STATED PROBLEM ::
Put each line of the entries into a Markdown table with the columns "Row" and "Line," skipping blank lines and leaving the pictures out of your answer.

(Stored items)
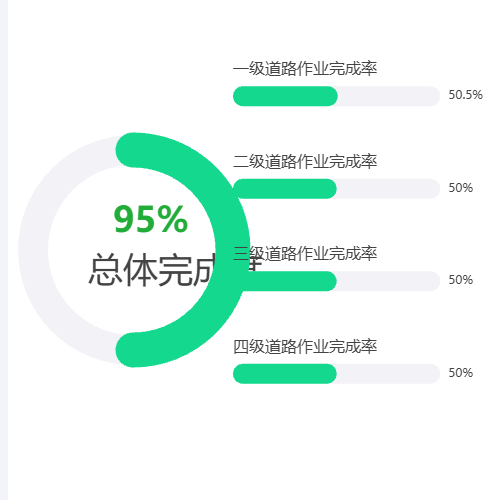Click the 50% value beside 二级道路 bar
This screenshot has width=500, height=500.
pos(461,188)
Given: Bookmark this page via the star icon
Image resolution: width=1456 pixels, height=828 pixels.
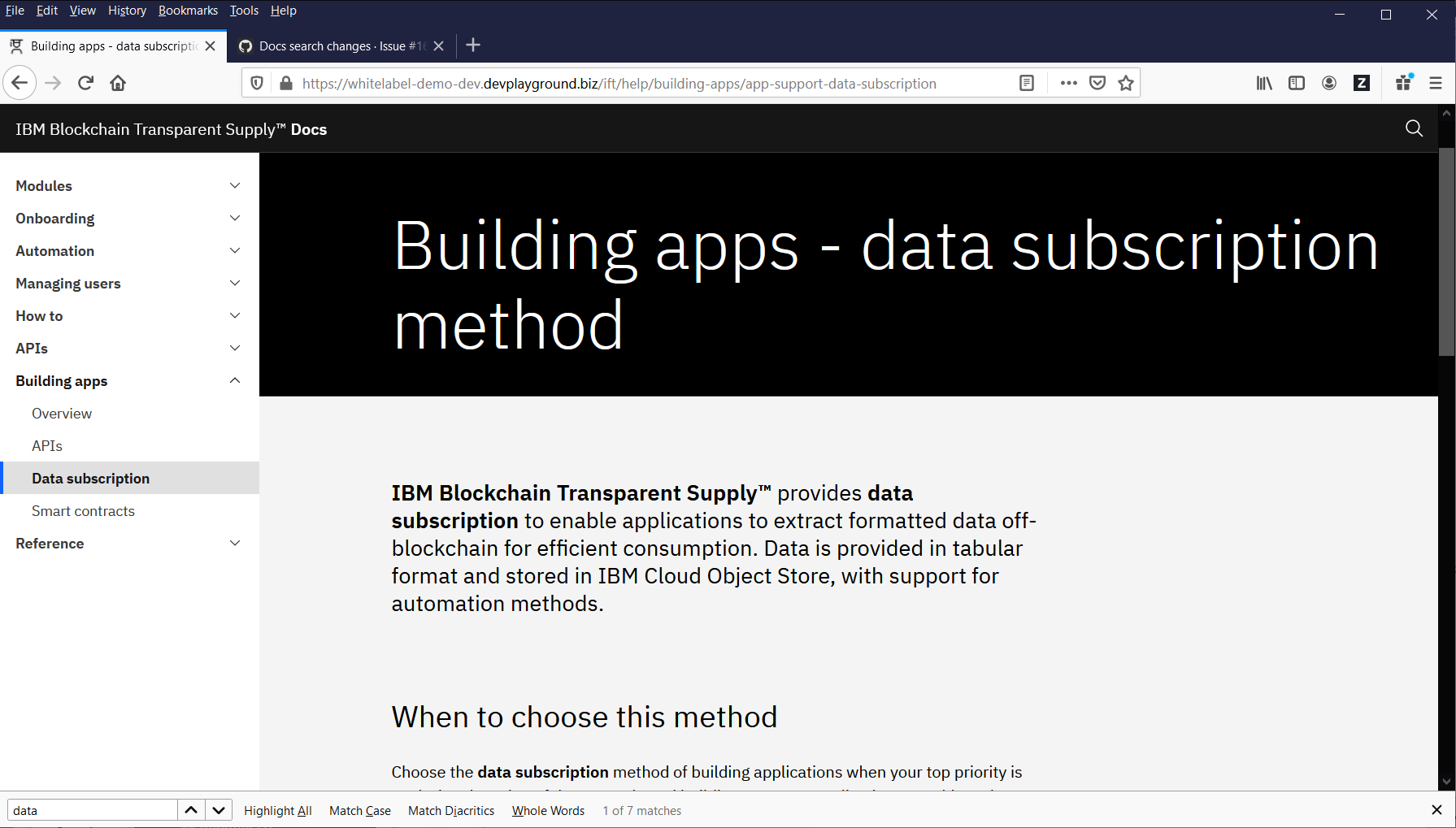Looking at the screenshot, I should (x=1126, y=82).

ANSWER IN FULL ::
| Row | Line |
|---|---|
| 1 | Click the 50% value beside 二级道路 bar |
| 2 | This screenshot has width=500, height=500. |
| 3 | pos(461,188) |
| 4 | Given: Bookmark this page via the star icon |
| 5 | Image resolution: width=1456 pixels, height=828 pixels. |
| 6 | Looking at the screenshot, I should (x=1126, y=82). |